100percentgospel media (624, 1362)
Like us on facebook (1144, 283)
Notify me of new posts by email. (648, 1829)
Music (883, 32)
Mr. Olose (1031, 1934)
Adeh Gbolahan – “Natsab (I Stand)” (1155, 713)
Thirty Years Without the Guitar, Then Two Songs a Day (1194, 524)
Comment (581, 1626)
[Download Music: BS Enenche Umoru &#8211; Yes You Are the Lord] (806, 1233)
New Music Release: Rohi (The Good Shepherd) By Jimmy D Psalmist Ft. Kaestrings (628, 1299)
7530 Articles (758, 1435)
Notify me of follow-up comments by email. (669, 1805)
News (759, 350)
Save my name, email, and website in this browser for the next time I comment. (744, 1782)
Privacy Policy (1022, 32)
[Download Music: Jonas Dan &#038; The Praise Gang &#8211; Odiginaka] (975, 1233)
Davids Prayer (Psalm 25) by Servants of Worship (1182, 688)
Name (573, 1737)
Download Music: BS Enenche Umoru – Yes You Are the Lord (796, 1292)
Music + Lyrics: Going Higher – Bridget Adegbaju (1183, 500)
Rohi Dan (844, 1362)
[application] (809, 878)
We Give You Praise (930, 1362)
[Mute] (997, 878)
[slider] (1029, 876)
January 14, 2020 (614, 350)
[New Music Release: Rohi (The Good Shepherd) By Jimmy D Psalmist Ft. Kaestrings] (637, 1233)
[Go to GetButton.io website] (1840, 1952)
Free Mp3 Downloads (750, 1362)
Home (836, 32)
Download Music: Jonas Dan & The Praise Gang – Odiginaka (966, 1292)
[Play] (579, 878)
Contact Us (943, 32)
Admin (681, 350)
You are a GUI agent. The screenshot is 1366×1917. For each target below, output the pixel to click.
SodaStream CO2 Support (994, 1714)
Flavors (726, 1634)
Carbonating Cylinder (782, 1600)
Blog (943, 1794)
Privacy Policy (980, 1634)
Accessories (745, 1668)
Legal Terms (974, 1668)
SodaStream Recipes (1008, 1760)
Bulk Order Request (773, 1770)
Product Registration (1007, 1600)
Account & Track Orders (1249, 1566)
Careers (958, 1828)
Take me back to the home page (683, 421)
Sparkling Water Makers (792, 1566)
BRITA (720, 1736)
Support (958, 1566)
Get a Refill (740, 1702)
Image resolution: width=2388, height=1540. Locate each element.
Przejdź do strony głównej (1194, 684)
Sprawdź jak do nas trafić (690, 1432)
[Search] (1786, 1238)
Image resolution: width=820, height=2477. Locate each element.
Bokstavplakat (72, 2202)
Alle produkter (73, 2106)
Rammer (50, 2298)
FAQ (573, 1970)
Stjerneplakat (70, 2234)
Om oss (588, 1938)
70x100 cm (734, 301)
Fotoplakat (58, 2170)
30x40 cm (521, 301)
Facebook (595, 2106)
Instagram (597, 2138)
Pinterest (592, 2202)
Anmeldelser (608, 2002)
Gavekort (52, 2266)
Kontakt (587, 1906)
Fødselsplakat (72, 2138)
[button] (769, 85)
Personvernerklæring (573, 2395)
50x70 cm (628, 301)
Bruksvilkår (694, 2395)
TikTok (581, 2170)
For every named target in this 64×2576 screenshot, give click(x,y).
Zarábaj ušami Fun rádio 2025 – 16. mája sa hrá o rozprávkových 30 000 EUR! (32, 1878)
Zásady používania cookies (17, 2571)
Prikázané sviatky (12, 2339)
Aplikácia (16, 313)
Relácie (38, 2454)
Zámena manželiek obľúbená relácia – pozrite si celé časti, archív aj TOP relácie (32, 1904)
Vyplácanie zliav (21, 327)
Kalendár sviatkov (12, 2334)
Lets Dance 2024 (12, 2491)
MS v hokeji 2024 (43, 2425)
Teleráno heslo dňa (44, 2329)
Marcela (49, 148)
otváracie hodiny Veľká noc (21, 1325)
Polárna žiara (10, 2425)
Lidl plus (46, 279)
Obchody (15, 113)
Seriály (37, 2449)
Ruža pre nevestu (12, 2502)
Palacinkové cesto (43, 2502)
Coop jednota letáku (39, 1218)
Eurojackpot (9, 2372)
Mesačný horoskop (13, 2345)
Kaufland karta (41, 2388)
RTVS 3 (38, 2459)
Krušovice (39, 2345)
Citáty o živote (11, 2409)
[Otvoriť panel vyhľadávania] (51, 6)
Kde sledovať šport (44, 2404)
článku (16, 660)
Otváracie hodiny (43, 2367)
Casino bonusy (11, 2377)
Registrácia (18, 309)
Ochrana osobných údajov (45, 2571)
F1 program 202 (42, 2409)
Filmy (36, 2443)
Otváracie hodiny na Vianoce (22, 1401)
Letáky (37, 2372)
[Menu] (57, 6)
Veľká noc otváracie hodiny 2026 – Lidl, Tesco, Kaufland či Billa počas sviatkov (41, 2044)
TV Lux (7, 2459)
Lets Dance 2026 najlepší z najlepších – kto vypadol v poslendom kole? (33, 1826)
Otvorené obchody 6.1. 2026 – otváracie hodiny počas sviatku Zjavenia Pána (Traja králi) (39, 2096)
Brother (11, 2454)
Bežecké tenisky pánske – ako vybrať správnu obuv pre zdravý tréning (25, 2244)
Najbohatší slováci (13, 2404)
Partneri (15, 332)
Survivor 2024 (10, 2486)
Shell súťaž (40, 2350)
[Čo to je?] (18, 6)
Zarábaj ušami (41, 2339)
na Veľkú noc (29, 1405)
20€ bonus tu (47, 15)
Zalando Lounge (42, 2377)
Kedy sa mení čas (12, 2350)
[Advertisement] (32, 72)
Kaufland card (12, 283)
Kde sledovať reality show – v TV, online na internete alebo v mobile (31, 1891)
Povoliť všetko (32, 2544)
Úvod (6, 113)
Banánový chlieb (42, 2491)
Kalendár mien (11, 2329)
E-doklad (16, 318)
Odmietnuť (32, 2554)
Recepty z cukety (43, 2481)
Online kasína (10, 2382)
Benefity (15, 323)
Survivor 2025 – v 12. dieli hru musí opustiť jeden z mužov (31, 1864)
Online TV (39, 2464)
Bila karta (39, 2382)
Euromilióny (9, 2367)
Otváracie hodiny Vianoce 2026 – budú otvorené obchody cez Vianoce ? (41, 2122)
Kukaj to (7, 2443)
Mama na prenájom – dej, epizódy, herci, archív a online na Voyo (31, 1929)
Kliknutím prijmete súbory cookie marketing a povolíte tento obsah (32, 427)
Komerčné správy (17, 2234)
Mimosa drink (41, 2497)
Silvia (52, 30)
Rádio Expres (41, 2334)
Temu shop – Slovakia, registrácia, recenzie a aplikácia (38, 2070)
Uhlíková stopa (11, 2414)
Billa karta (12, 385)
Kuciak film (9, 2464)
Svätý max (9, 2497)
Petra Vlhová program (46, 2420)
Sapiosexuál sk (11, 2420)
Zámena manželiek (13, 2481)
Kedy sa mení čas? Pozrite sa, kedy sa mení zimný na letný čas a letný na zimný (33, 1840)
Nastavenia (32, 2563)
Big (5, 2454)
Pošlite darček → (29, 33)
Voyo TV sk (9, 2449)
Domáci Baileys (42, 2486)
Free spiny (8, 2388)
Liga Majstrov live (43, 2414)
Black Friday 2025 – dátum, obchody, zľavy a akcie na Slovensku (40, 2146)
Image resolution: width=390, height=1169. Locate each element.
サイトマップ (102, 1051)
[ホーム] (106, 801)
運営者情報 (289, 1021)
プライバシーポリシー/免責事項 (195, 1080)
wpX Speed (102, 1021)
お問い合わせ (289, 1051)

▸ Aim of the exercise: Reproduce verbatim the range of lines that opens the records and closes with the line containing "[New Music Release: Rohi". Omit everything after it.

▸ Response for this exercise:
100percentgospel media (624, 1362)
Like us on facebook (1144, 283)
Notify me of new posts by email. (648, 1829)
Music (883, 32)
Mr. Olose (1031, 1934)
Adeh Gbolahan – “Natsab (I Stand)” (1155, 713)
Thirty Years Without the Guitar, Then Two Songs a Day (1194, 524)
Comment (581, 1626)
[Download Music: BS Enenche Umoru &#8211; Yes You Are the Lord] (806, 1233)
New Music Release: Rohi (The Good Shepherd) By Jimmy D Psalmist Ft. Kaestrings (628, 1299)
7530 Articles (758, 1435)
Notify me of follow-up comments by email. (669, 1805)
News (759, 350)
Save my name, email, and website in this browser for the next time I comment. (744, 1782)
Privacy Policy (1022, 32)
[Download Music: Jonas Dan &#038; The Praise Gang &#8211; Odiginaka] (975, 1233)
Davids Prayer (Psalm 25) by Servants of Worship (1182, 688)
Name (573, 1737)
Download Music: BS Enenche Umoru – Yes You Are the Lord (796, 1292)
Music + Lyrics: Going Higher – Bridget Adegbaju (1183, 500)
Rohi Dan (844, 1362)
[application] (809, 878)
We Give You Praise (930, 1362)
[Mute] (997, 878)
[slider] (1029, 876)
January 14, 2020 (614, 350)
[New Music Release: Rohi (The Good Shepherd) By Jimmy D Psalmist Ft. Kaestrings] (637, 1233)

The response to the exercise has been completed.